> **What to work on**
Copy each line of the records that holds the string "will".

*** Begin section ***

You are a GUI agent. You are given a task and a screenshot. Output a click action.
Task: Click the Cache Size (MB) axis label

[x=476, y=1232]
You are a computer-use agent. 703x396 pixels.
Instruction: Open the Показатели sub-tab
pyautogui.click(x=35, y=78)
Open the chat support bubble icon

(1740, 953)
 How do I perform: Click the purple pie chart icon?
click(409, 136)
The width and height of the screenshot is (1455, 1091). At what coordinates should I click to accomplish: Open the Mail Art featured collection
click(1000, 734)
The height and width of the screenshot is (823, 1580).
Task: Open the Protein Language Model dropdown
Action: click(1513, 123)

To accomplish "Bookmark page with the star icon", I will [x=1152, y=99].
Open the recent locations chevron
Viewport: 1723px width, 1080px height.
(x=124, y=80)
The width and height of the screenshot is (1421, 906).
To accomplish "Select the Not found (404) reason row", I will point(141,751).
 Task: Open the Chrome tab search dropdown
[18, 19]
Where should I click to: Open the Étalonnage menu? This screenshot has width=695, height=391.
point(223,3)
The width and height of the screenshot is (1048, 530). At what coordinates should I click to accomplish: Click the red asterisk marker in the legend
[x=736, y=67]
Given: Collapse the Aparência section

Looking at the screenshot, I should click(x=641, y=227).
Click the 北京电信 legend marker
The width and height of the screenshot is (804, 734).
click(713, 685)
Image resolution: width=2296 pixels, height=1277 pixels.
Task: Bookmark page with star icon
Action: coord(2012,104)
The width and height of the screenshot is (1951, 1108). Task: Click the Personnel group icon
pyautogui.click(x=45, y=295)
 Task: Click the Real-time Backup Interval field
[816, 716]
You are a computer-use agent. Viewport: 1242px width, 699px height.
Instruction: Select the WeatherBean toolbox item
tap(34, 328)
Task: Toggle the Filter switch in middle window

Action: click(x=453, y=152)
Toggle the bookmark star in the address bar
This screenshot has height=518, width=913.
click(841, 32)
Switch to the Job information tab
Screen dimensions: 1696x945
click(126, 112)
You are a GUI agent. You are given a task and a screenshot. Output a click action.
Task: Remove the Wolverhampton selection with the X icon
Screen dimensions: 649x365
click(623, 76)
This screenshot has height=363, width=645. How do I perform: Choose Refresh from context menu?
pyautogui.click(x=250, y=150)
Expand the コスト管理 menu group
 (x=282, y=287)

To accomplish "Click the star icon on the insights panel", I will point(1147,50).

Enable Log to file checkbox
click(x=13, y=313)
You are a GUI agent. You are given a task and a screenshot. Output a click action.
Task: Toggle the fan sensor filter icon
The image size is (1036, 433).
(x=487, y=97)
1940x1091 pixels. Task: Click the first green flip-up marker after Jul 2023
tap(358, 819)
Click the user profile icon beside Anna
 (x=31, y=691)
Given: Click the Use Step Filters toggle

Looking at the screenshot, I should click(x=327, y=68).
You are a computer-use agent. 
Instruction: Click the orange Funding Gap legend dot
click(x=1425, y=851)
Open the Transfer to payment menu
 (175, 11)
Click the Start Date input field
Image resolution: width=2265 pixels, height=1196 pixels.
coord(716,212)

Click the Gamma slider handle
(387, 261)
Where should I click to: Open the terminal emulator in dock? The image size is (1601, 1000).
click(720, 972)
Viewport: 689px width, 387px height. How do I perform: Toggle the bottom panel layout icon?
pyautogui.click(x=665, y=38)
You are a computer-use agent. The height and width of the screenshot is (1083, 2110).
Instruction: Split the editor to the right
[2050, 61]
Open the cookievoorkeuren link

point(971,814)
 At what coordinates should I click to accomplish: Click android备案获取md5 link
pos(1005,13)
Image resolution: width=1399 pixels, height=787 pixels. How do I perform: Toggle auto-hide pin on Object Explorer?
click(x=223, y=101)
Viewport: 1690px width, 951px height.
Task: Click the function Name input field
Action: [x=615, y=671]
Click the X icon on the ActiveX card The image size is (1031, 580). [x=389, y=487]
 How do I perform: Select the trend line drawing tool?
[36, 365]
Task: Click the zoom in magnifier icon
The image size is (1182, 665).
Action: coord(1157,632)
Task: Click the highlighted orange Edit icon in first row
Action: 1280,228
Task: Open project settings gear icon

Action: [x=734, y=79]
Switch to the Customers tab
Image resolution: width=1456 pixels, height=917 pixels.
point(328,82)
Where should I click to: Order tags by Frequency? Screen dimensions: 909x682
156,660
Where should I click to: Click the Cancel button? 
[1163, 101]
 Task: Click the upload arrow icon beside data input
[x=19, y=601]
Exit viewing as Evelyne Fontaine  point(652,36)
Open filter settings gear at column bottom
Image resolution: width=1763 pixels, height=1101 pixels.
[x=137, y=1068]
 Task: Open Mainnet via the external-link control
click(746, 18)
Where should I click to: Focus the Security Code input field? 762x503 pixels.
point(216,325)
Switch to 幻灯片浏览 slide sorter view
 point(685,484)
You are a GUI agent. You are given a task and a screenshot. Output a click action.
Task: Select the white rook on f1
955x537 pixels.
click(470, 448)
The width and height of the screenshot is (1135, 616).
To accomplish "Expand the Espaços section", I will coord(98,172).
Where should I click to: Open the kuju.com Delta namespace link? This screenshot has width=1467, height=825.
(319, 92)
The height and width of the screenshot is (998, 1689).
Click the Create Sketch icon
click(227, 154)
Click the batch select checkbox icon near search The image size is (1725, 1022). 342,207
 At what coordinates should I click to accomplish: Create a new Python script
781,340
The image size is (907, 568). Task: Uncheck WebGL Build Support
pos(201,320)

*** End section ***

> **Response to this exercise**
To accomplish "Bookmark page with the star icon", I will [x=1152, y=99].
To accomplish "Select the Not found (404) reason row", I will point(141,751).
To accomplish "Click the star icon on the insights panel", I will point(1147,50).
To accomplish "Expand the Espaços section", I will coord(98,172).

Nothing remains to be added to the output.